▶ TASK INSTRUCTIONS: Give the records again in full, exactly as they appear, but without the pictures.

Saved entries
○ ○ ○

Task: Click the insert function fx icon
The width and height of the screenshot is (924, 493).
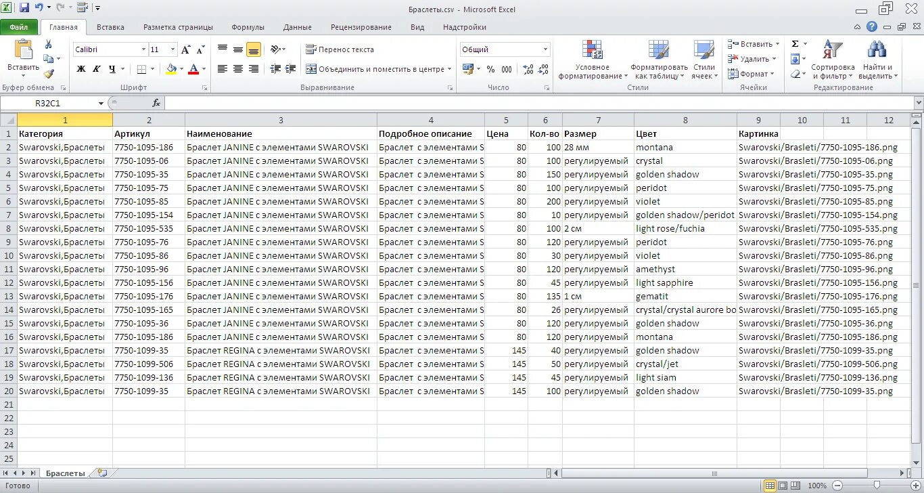Action: (x=156, y=103)
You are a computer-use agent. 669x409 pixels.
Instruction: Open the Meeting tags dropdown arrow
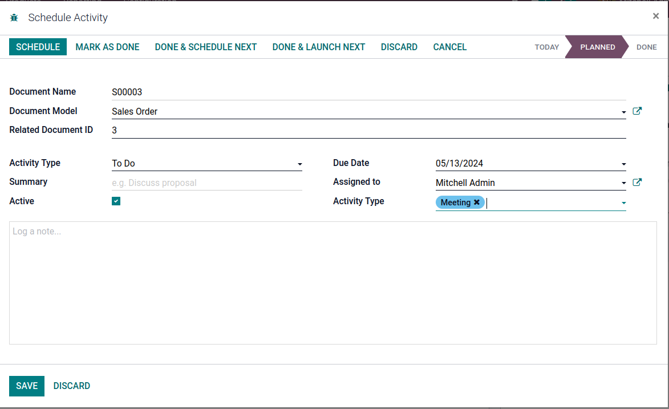(x=623, y=203)
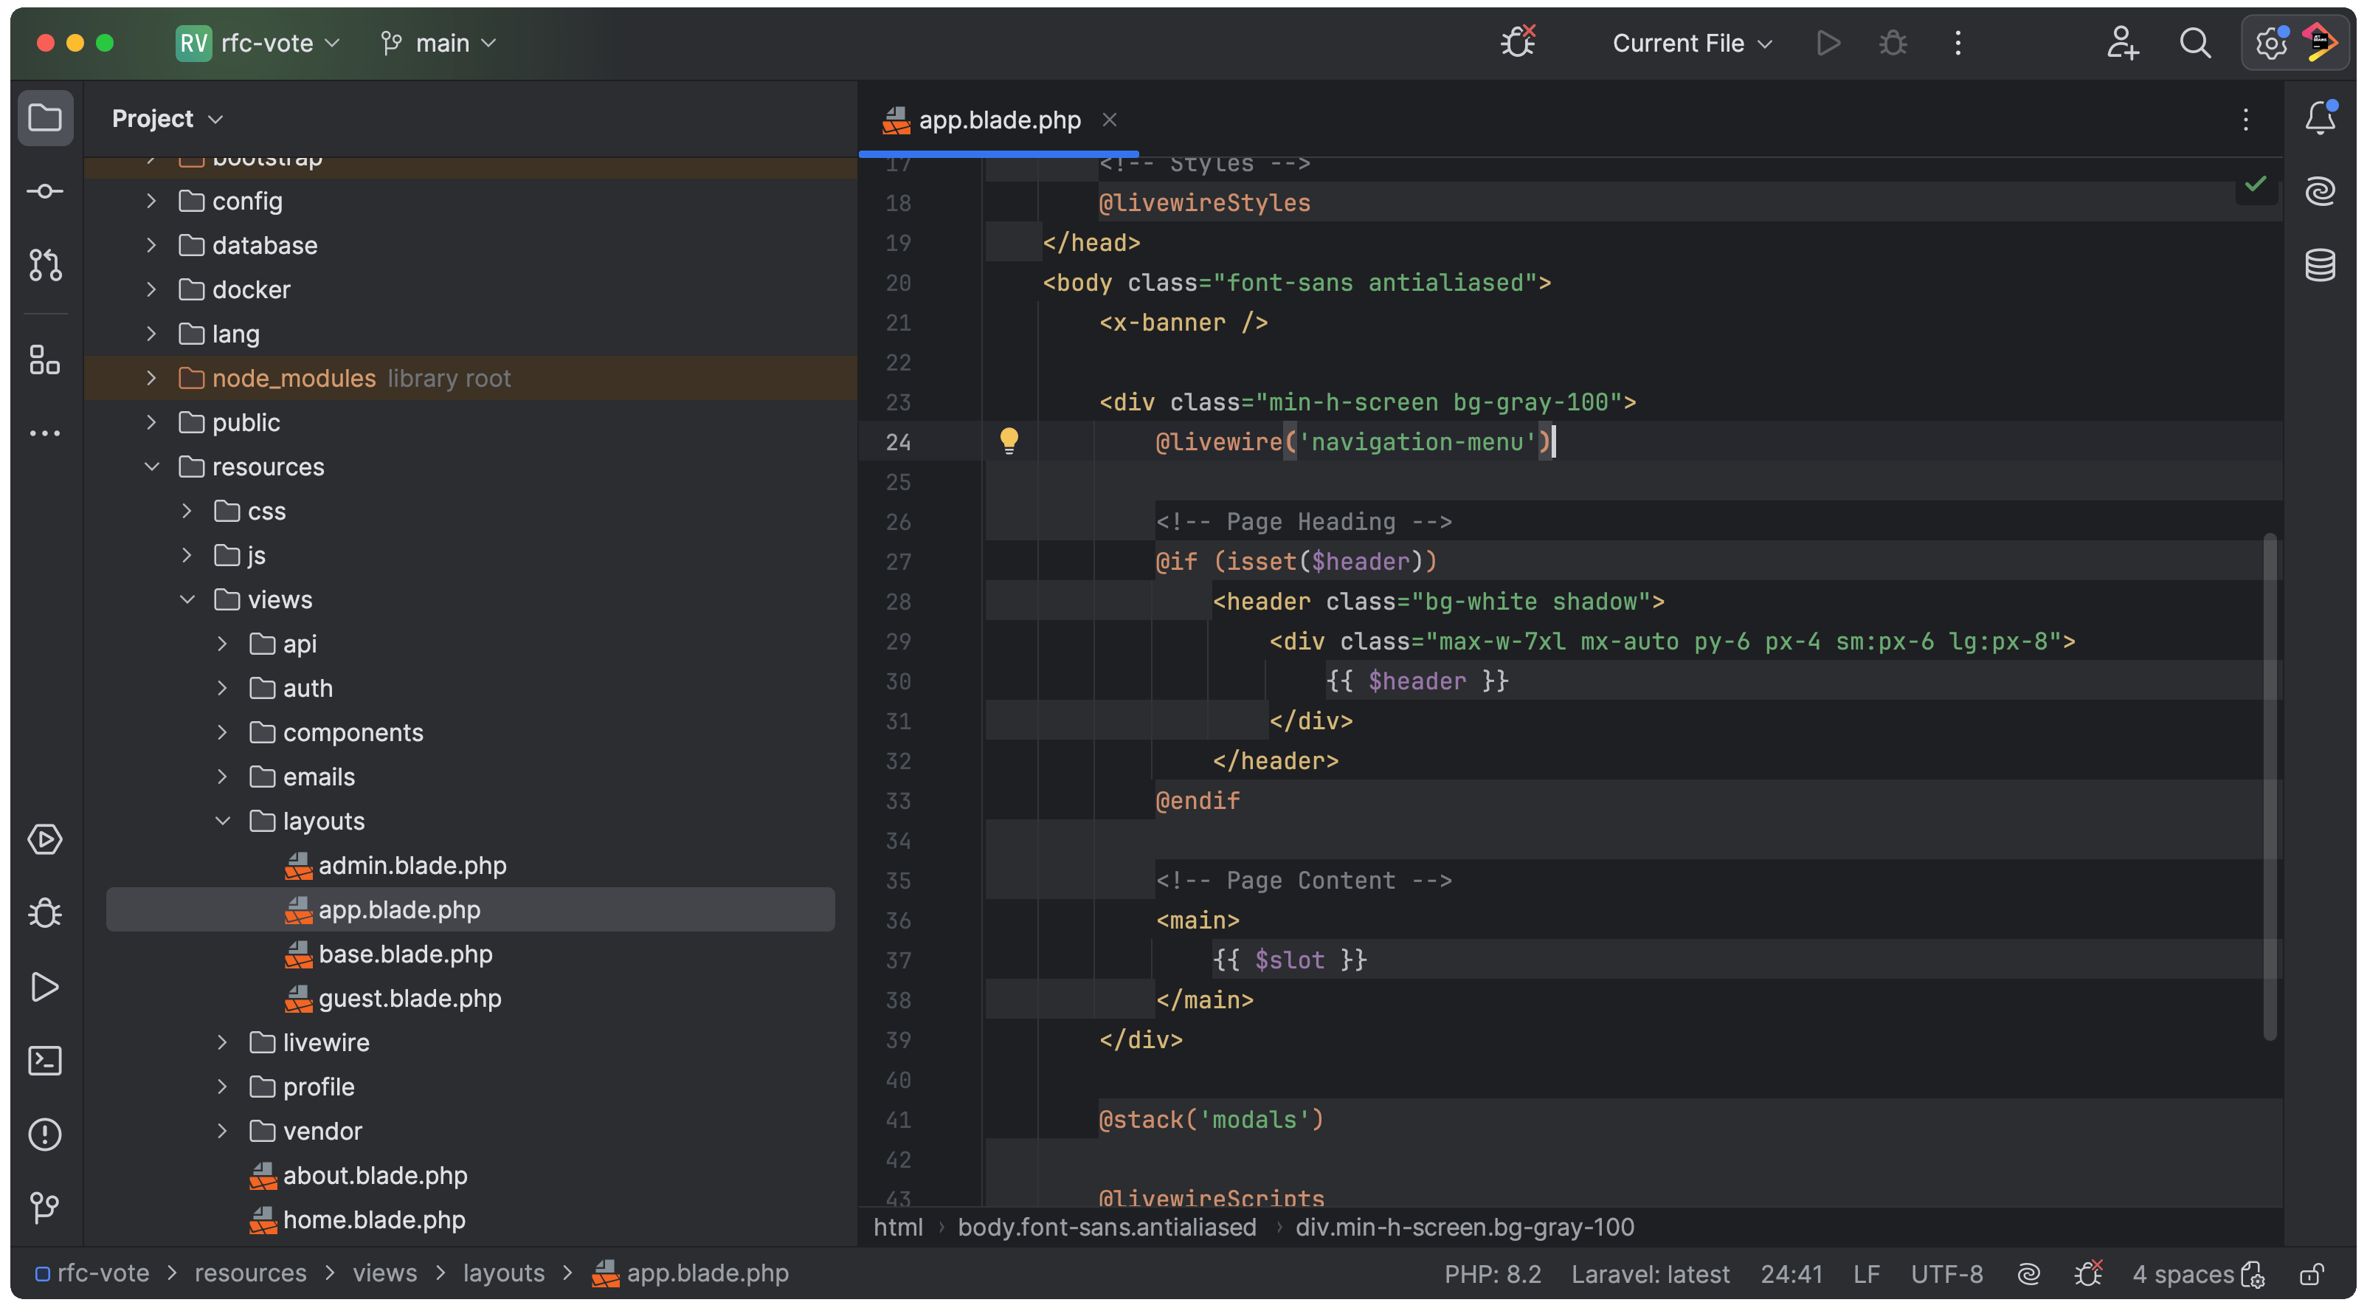
Task: Select the line 24 gutter lightbulb
Action: (x=1006, y=440)
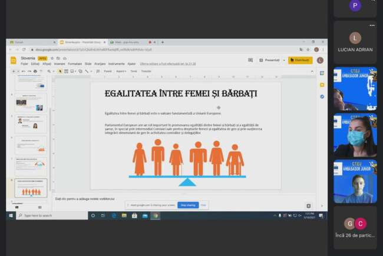
Task: Click the yellow Distribuiți share button
Action: point(301,60)
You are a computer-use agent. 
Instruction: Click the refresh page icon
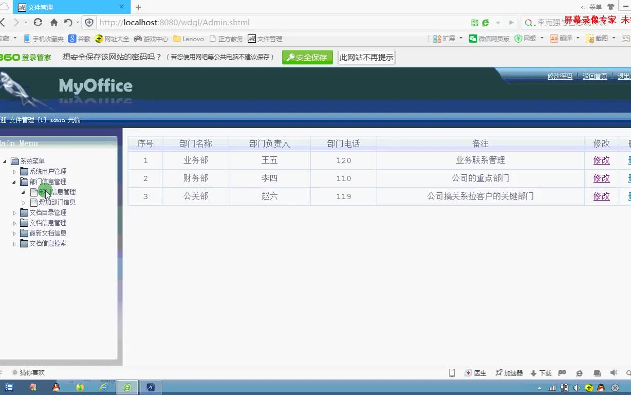[38, 23]

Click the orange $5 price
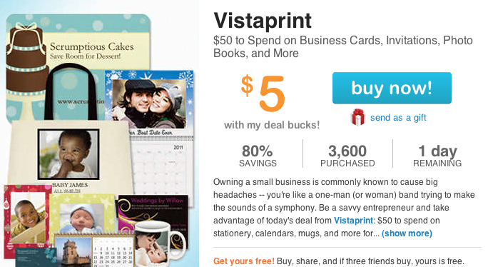coord(263,93)
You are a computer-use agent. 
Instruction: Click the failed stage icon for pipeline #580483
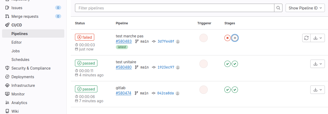click(x=228, y=38)
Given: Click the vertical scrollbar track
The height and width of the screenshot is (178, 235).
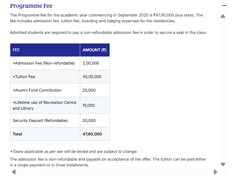Looking at the screenshot, I should (223, 90).
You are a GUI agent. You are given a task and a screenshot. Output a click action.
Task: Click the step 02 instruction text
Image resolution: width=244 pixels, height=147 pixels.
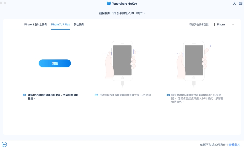click(x=126, y=95)

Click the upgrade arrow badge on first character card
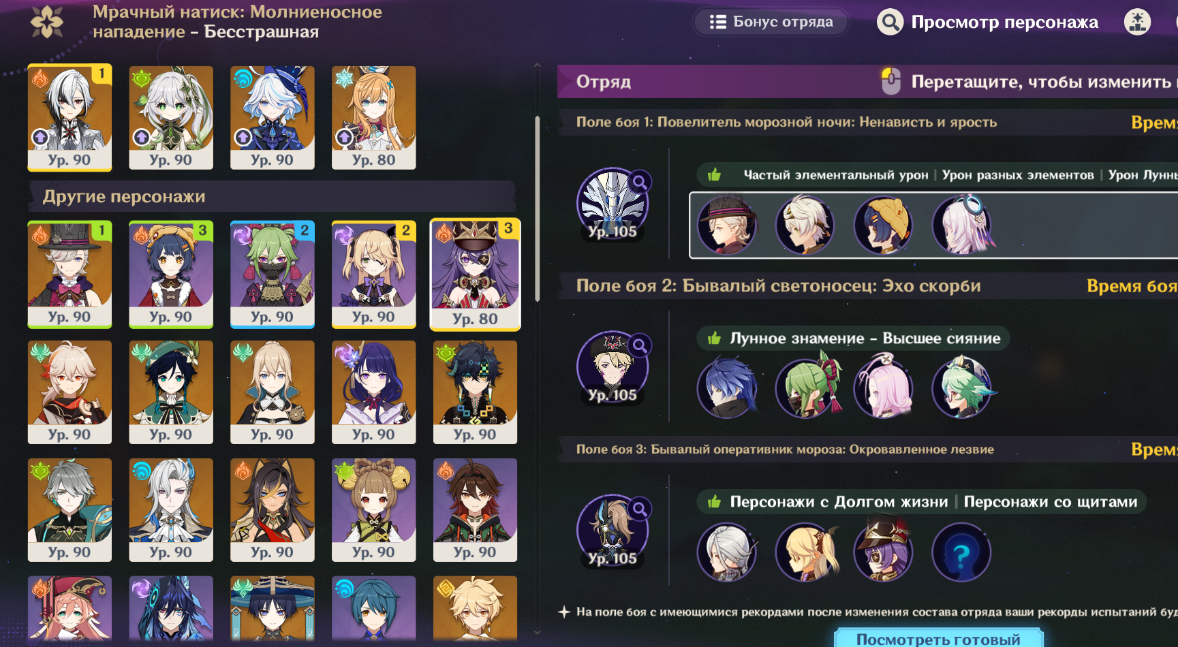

○ ○ ○

▶ REPLY TO THE EXERCISE:
Task: Click the insert function fx icon
The width and height of the screenshot is (924, 493).
Action: (x=156, y=103)
You are a computer-use agent. 669x409 pixels.
Instruction: Open the Meeting tags dropdown arrow
(x=623, y=203)
Task: Select the line 24 gutter lightbulb
Action: (x=1006, y=440)
Task: Click the yellow Distribuiți share button
Action: point(301,60)
You are a computer-use agent. 
Instruction: Click the refresh page icon
[38, 23]

Click the orange $5 price
coord(263,93)
You are a computer-use agent. 
Instruction: Click the failed stage icon for pipeline #580483
click(x=228, y=38)
Given: Click the vertical scrollbar track
The height and width of the screenshot is (178, 235).
Looking at the screenshot, I should (223, 90).
You are a GUI agent. You are given a task and a screenshot. Output a click action.
Task: Click the step 02 instruction text
Image resolution: width=244 pixels, height=147 pixels.
click(x=126, y=95)

Click the upgrade arrow badge on first character card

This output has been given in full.